## PROBLEM REQUIREMENTS
Locate each row below that contains the word "screenshot" and copy those rows. Matching is case-sensitive.

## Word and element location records

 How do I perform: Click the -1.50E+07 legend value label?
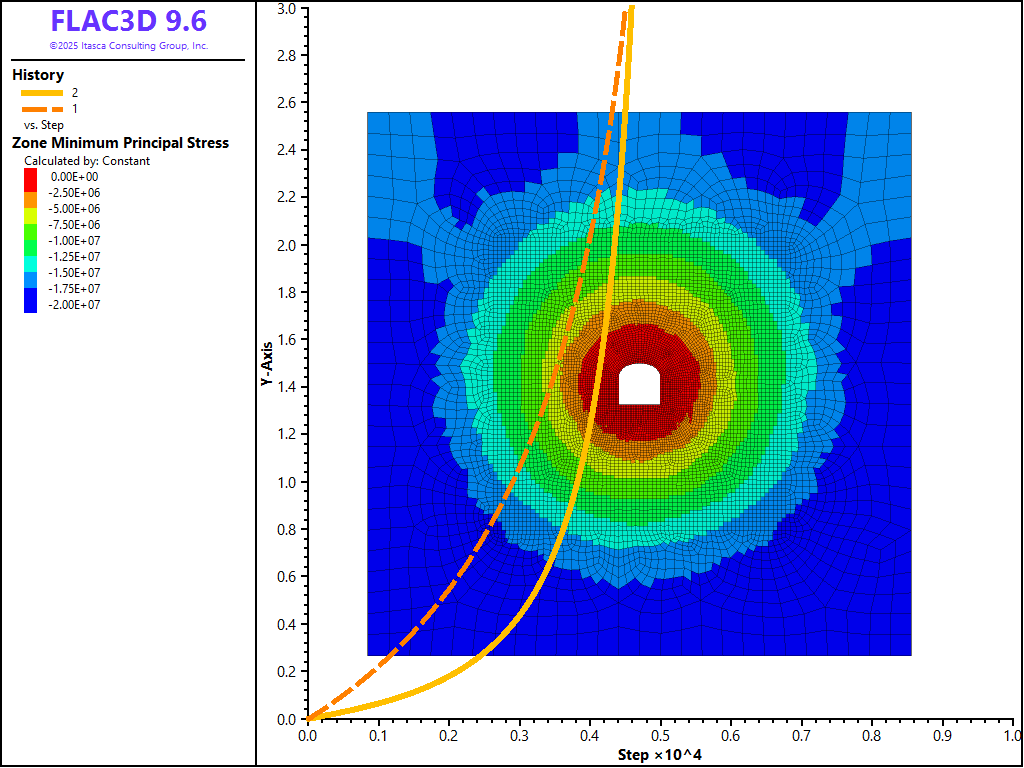[x=75, y=273]
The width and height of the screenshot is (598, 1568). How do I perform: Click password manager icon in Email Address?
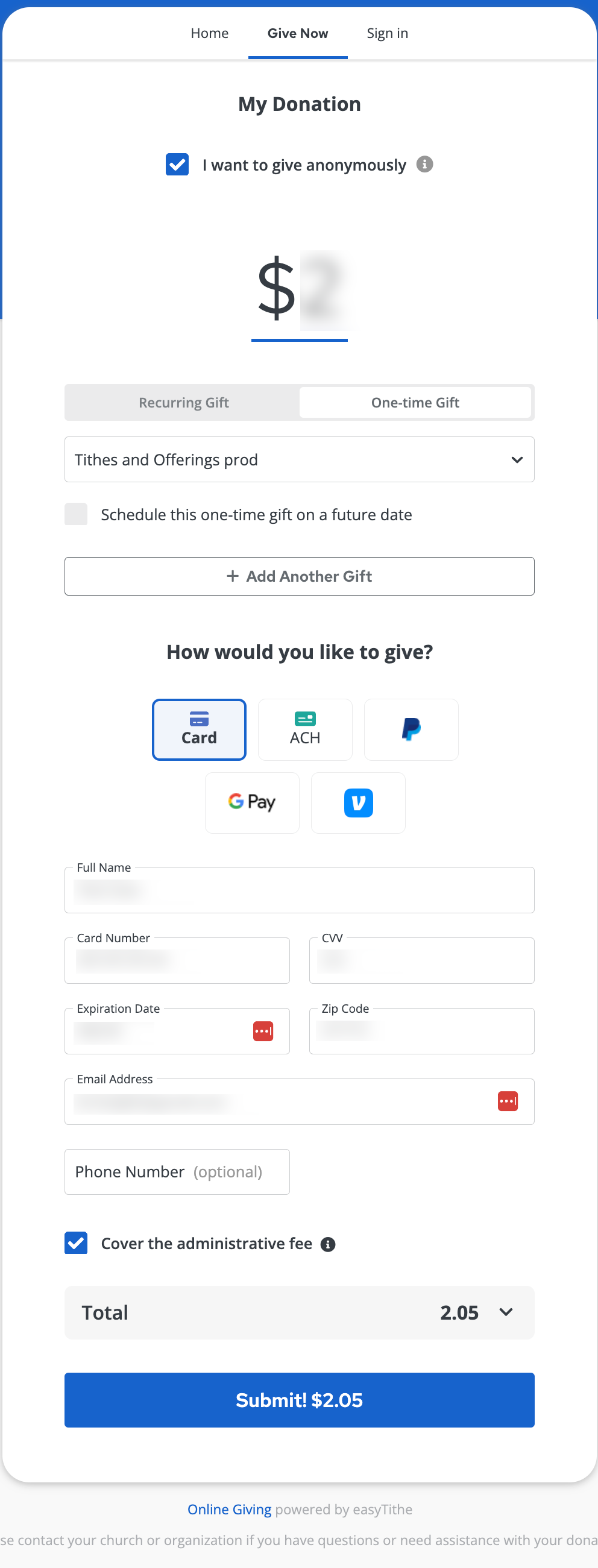tap(507, 1101)
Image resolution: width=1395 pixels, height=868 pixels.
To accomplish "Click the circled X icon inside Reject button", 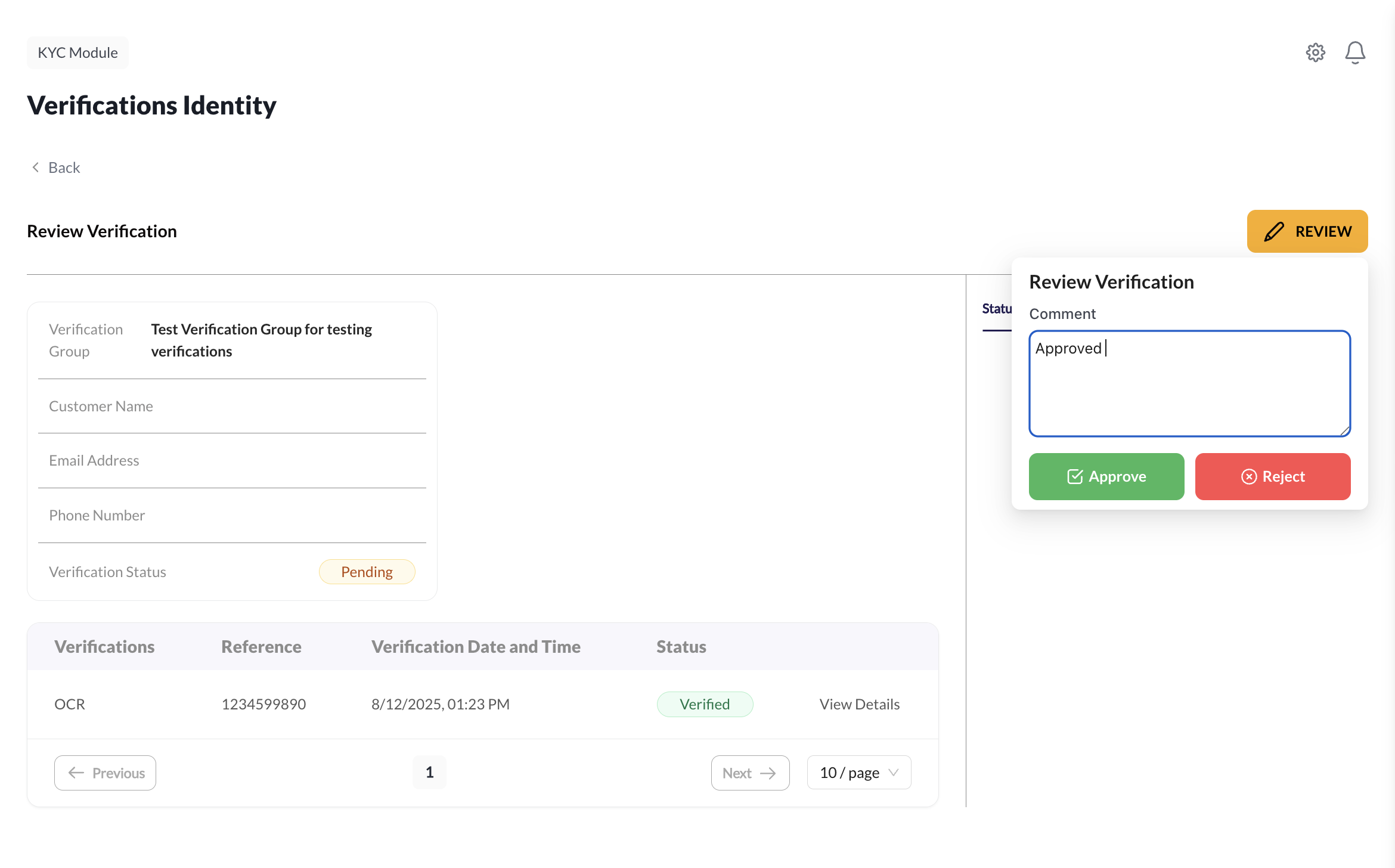I will (x=1250, y=476).
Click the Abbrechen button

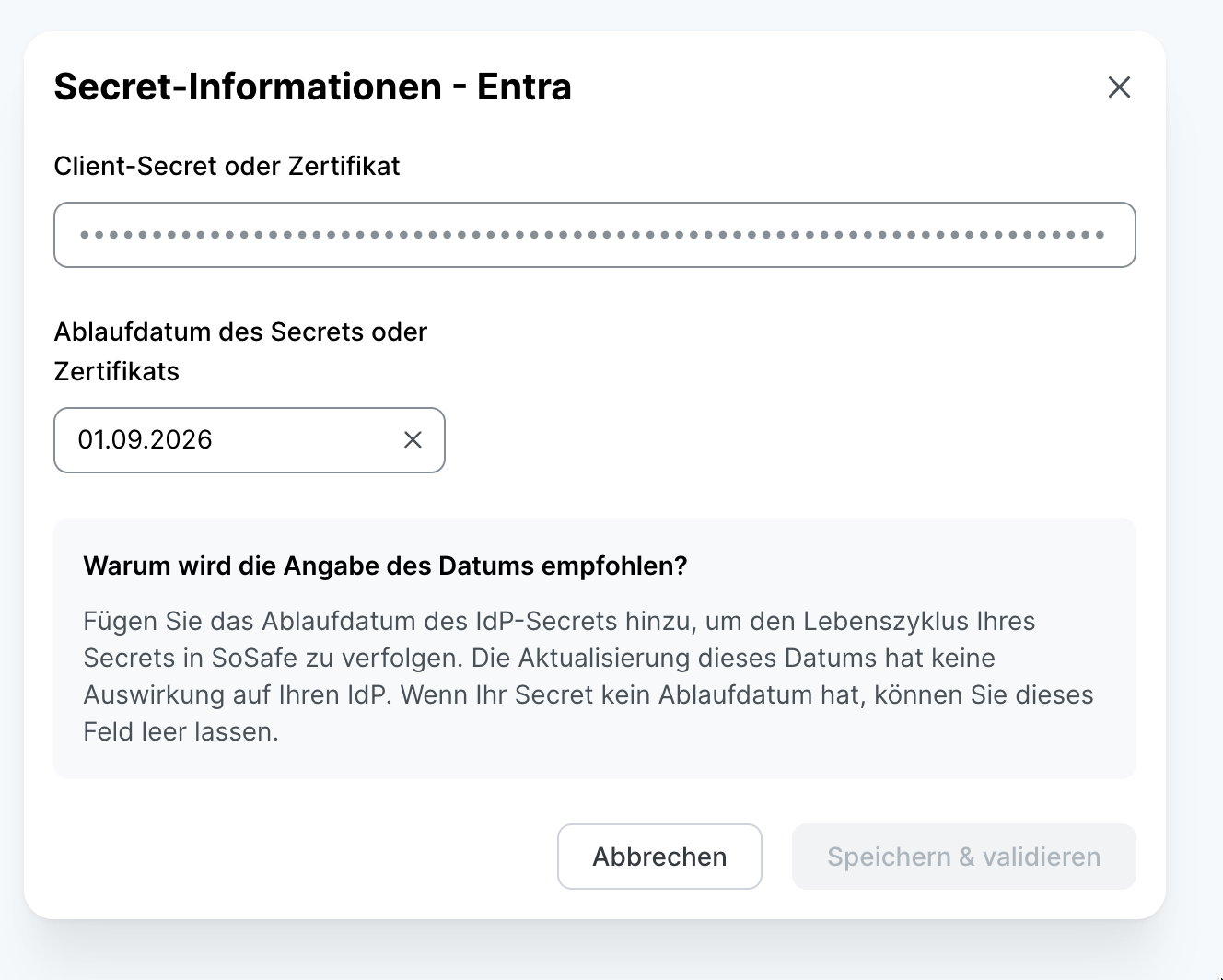[659, 857]
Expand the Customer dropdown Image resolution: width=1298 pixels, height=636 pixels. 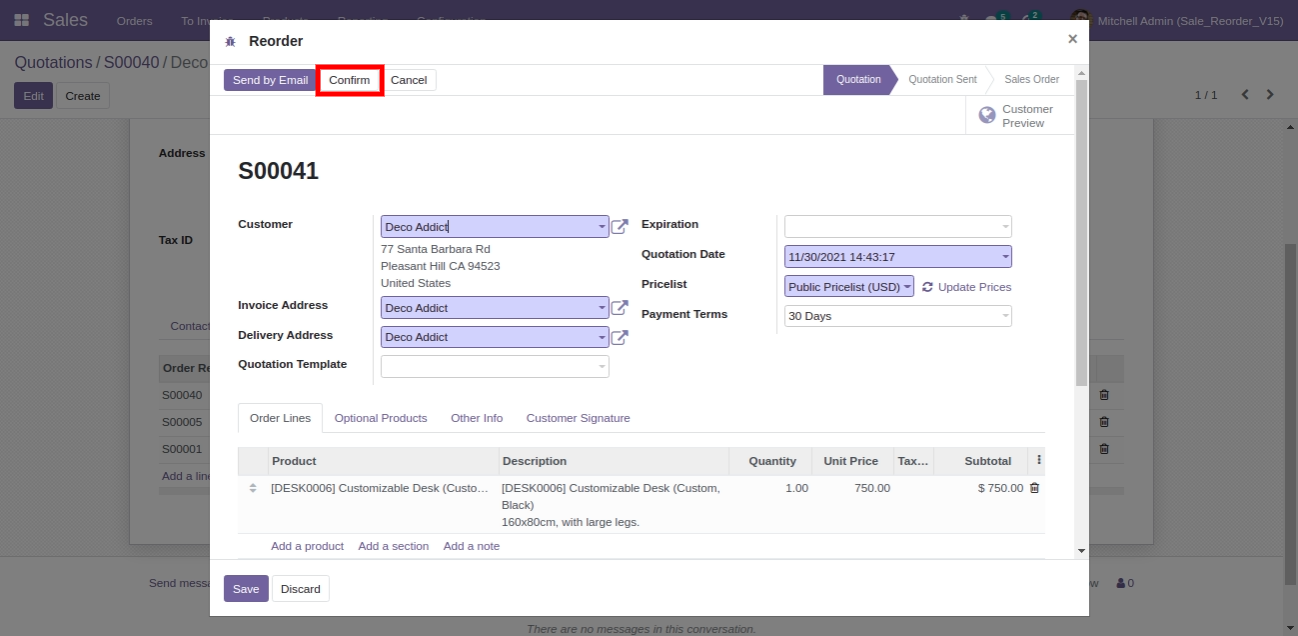point(602,227)
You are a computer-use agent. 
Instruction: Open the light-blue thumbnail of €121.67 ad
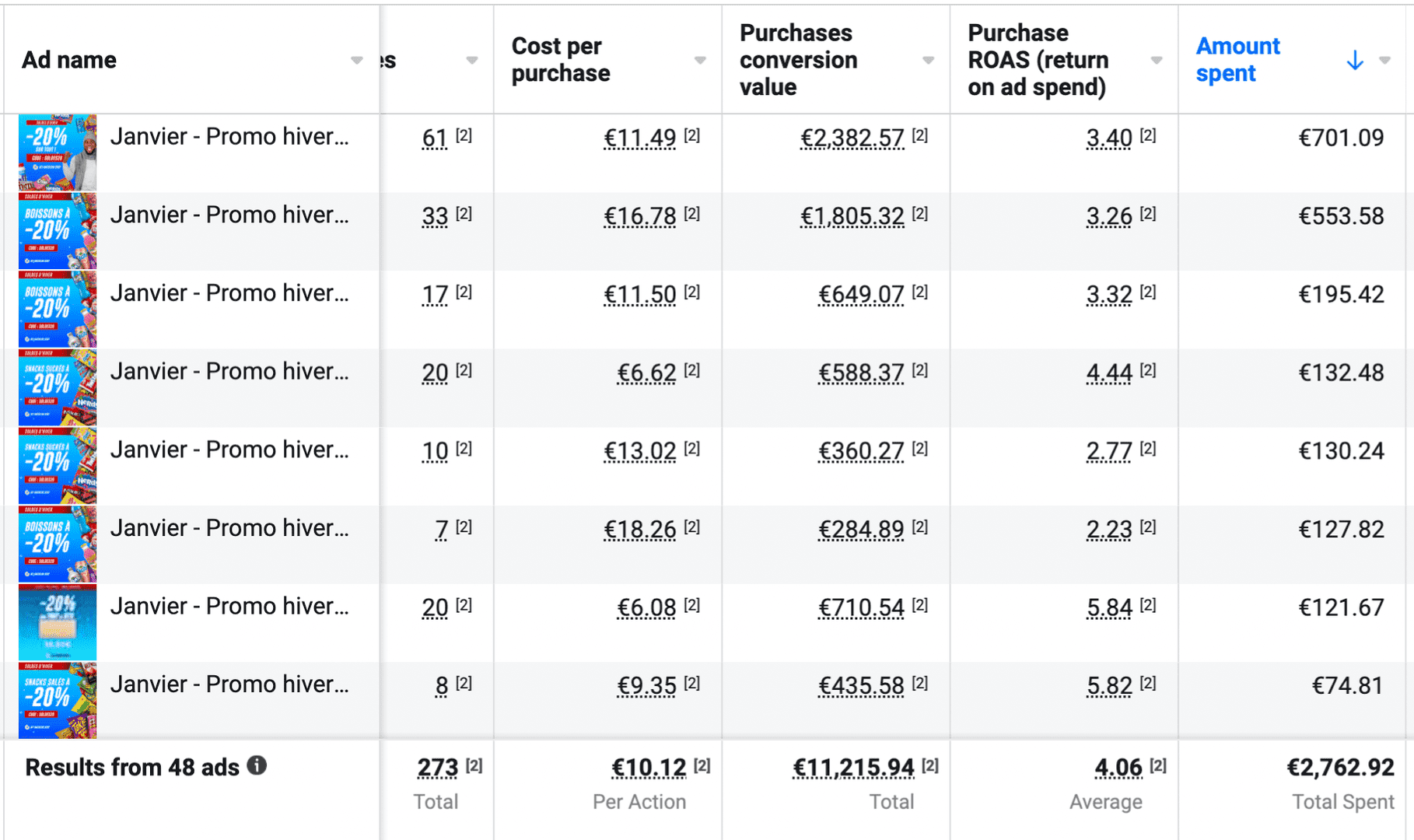[58, 622]
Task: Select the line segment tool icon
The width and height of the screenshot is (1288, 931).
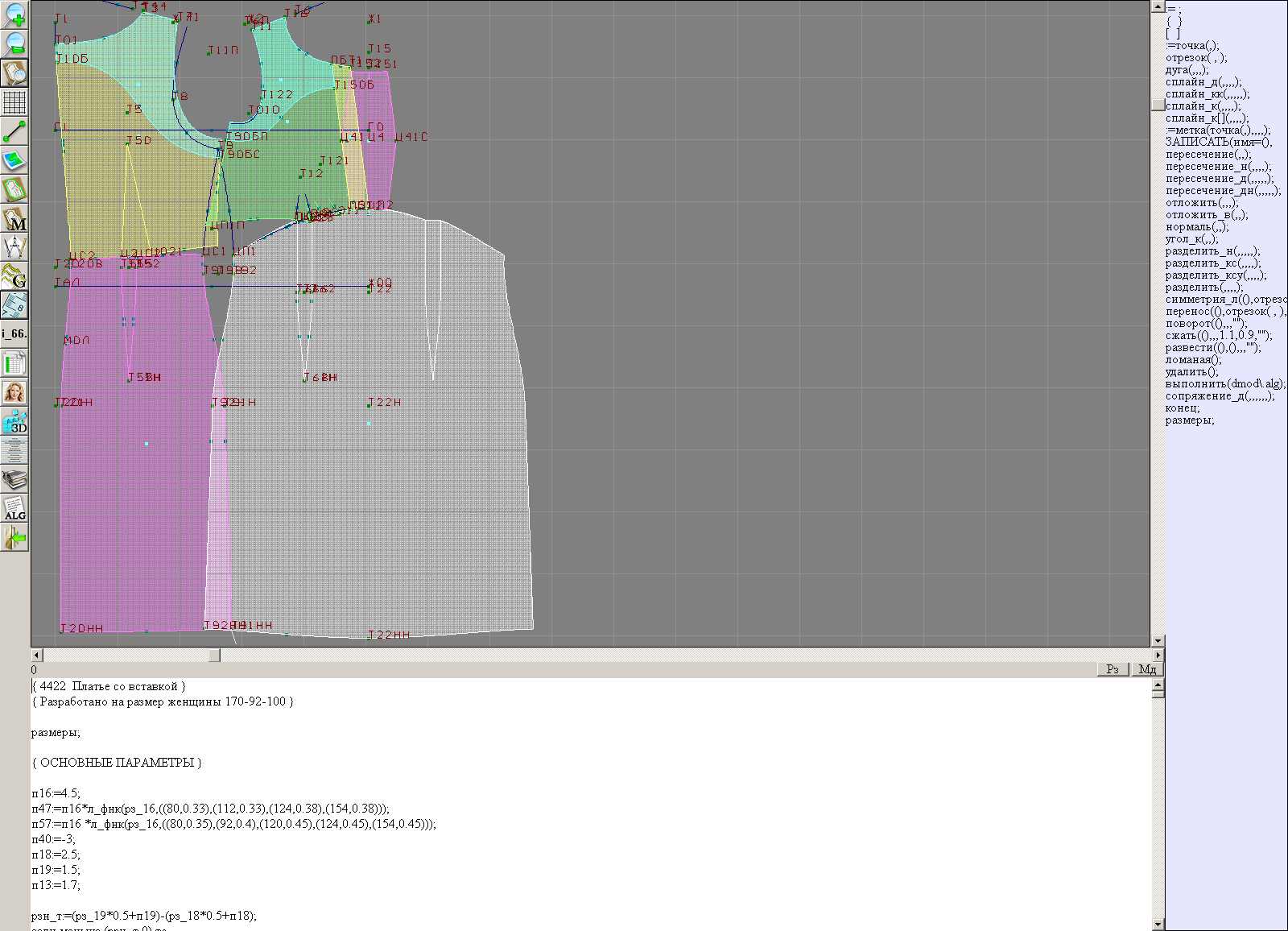Action: pyautogui.click(x=14, y=131)
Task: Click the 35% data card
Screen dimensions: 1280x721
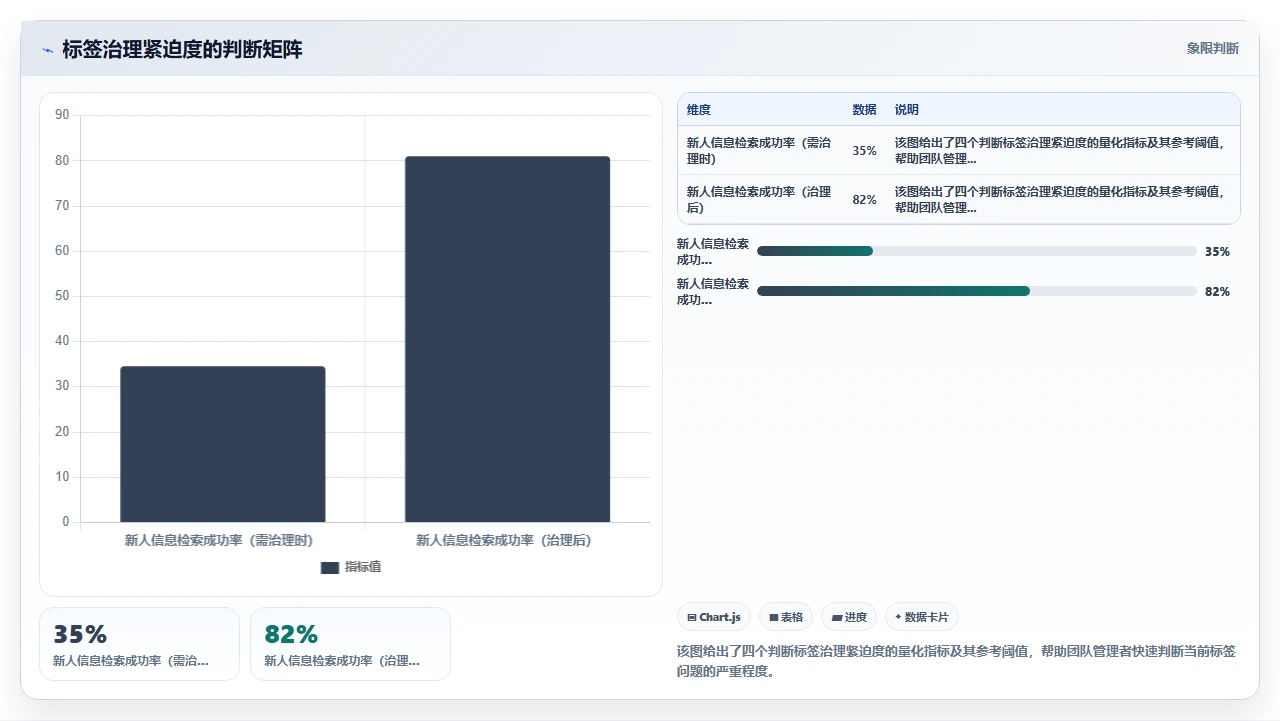Action: [139, 644]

## RIGHT ANSWER
The width and height of the screenshot is (598, 1568). How do I perform: Click password manager icon in Email Address?
The width and height of the screenshot is (1288, 931).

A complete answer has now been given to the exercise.